En 1658, Jean de La Fontaine, officier des eaux-et-forêts à Château-Thierry et apprenti-écrivain à Paris, est présenté au surintendant des Finances, Nicolas Fouquet, homme de confiance de Mazarin et promis, dit-on et pense-t-il, à la succession du ministre vieillissant, sous le règne d’un roi qui tarde à prendre en main son sceptre et semble plus enclin aux délices de l’amour qu’aux rigueurs du pouvoir. Un double et solide parrainage recommande l’impétrant : celui de son oncle par alliance, Jacques Jannart, substitut de Fouquet dans ses fonctions de procureur au parlement de Paris ; et celui d’un ami fidèle, Paul Pellisson, homme de lettres en vue et chargé de la culture dans l’entourage du surintendant. Car celui-ci soigne déjà son « soft power » en entretenant une cour élégante et savante, à laquelle il destine le palais qu’édifie à Vaux près de Melun une cohorte d’artistes éminents : au premier chef l’architecte Le Vau, le peintre-décorateur Le Brun et le jardinier Le Nôtre. Richelieu avait eu son domaine tourangeau, Mazarin l’hôtel Tubœuf agrandi de la somptueuse galerie Mansart pour ses collections princières. Fouquet, leur successeur potentiel, aurait aussi son palais des merveilles.
Le fastueux mécénat du surintendant
La Fontaine qui, âgé de trente-cinq ans déjà, n’a encore presque rien publié, se trouve rapidement enrôlé au service de ce financier d’extraction bourgeoise en qui sommeillait un prince de la Renaissance : il signe avec lui un contrat de « pension poétique » qui promet au mécène un lot régulier de vers contre le versement de subsides annuels qui allaient se révéler fort utiles à ce nouveau client à la tête légère, encore aisé sans doute, mais fort impécunieux.

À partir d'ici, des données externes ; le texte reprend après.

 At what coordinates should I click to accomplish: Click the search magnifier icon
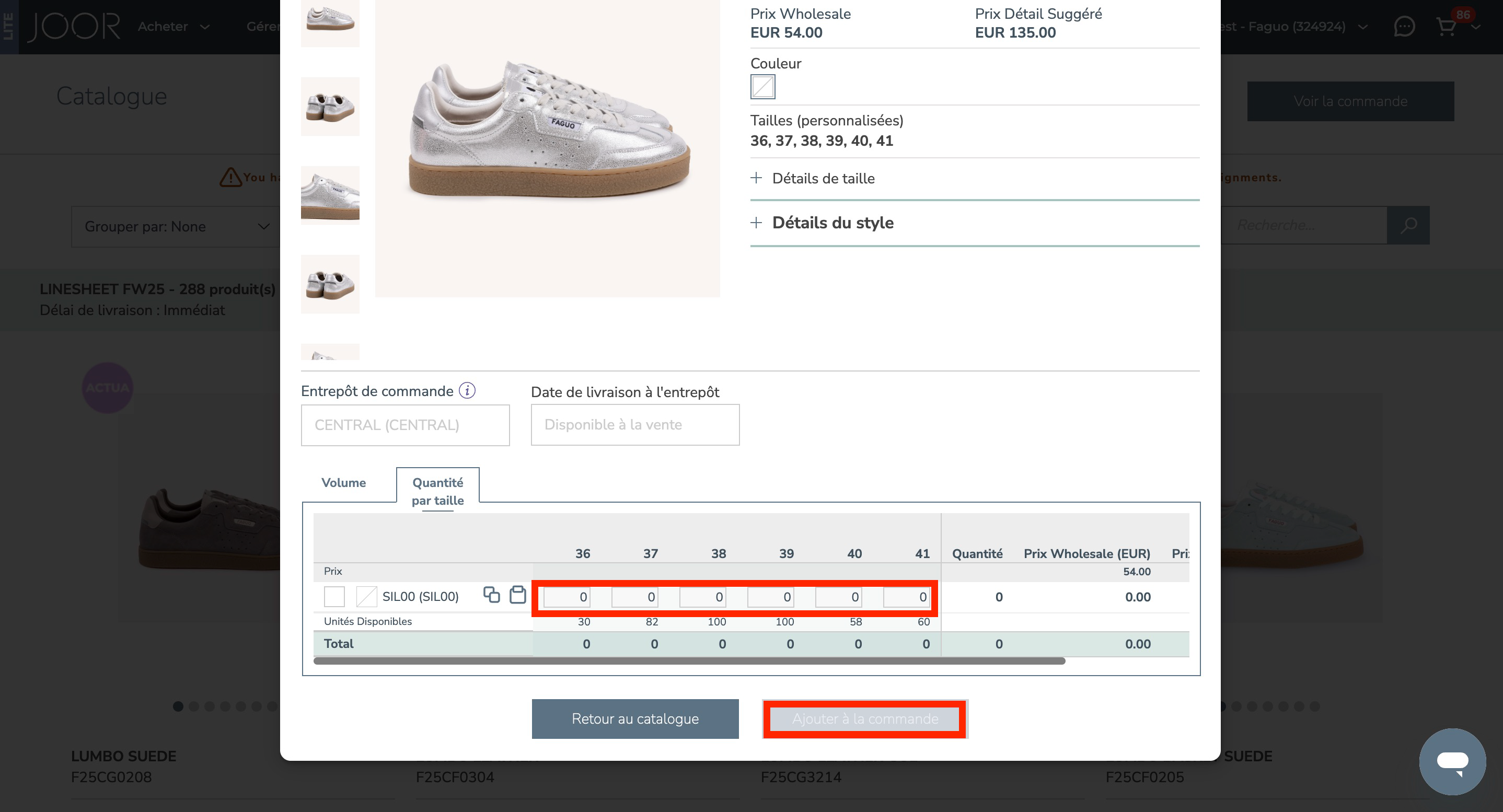click(x=1408, y=225)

La mort de son père, qui survient justement en avril 1658, lui laisse certes nombre de biens meubles et immeubles, des charges et des offices, mais surtout un monceau de dettes et d’ennuis procéduriers, promesse de lendemains de Cigale pour qui se croyait un pécule de Fourmi : ce qui a pu inciter l’oncle Jannart, flairant un avenir de banqueroute, à caser chez son protecteur ce neveu à la tête plus légère que gestionnaire, tout en le séparant de biens avec son épouse, utile précaution pour préserver au moins la dot de celle-ci. La (triste) réalité allait rapidement dépasser cette prévision avisée.

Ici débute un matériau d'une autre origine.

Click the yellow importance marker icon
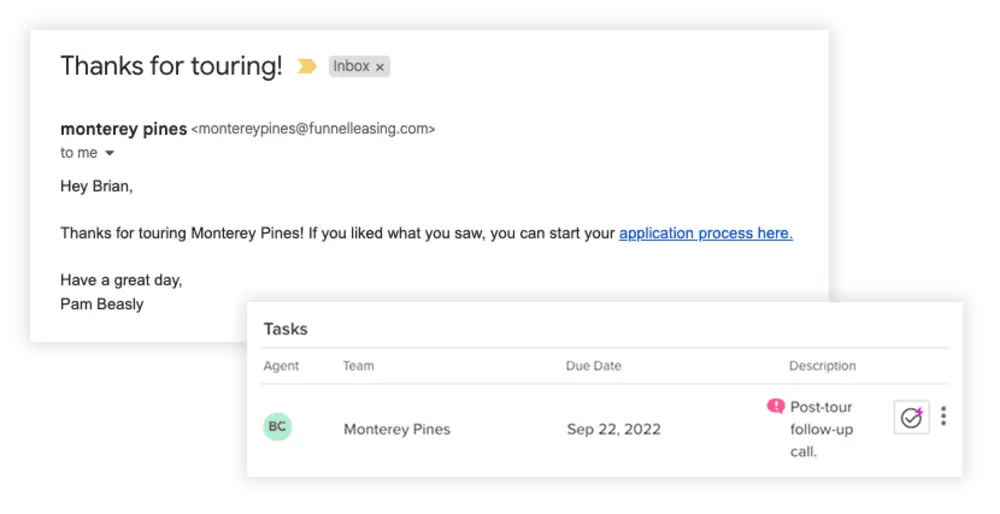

Propulsé au cœur d’une des sphères centrales du pouvoir présent et, croit-on, futur, le nouveau client s’y est d’emblée recommandé par un cadeau poétique : une « idylle héroïque », intitulée Adonis, qui conte les amours (idylliques) de Vénus avec le beau chasseur et la mort (héroïque) de celui-ci sous la dent d’un sanglier monstrueux. Rompu aux codes de l’éloge des grands, le poète se vante d’avoir pour l’occasion abandonné ses sujets ordinaires, « les ombrages des bois, le vert tapis des près et l’argent des fontaines », en haussant sa voix et son talent jusqu’à l’Olympe : Fouquet, « héros destiné pour vaincre la dureté de notre siècle et le mépris des beaux-arts » (à bon entendeur…), le méritait. Il fera enluminer le manuscrit du poème et commandera bientôt à l’auteur une pièce nouvelle : une description poétique de Vaux, que La Fontaine transpose en palais de rêve sous le titre de Songe de Vaux. En parallèle, André Félibien, futur chroniqueur des fêtes et descripteur des bâtiments de Louis XIV, réalise une description technique et savante du futur domaine. Tout chez Fouquet, décidément, prépare en coulisse les fastes du grand règne, dont La Fontaine est en droit d’espérer devenir un jour le poète officiel.
La chute et la lutte
On sait ce qu’il advint : une fête somptueuse donnée au roi à Vaux en juillet 1661, dont le futur fabuliste relate les fastes en termes badins et élégants, fut suivie le 5 septembre par l’arrestation de l’hôte trop magnifique, par sa séquestration préventive, son inculpation, son procès et sa condamnation à l’exil que Louis XIV alourdira en détention perpétuelle. Une missive éperdue de La Fontaine avait sans tarder appris la terrible nouvelle à son ami Maucroix. Le sincère désarroi qu’elle trahit annonçait la part qu’il prendrait dans la campagne publique en faveur de l’inculpé : une élégie « Pour M. F. » anonyme (revendiquée en 1671) et une Ode au roi signée, dont Fouquet réprouva la trop grande humilité. Le poète la défendra en alléguant que l’humble avocat peut s’autoriser des prosternations indignes de son illustre client. Pellisson de son côté s’évertuait depuis la Bastille, d’autres aussi, tous persuadés et à bon droit que Colbert avait tramé le drame, tout en ignorant ou en feignant d’ignorer que le roi était plus vindicatif encore.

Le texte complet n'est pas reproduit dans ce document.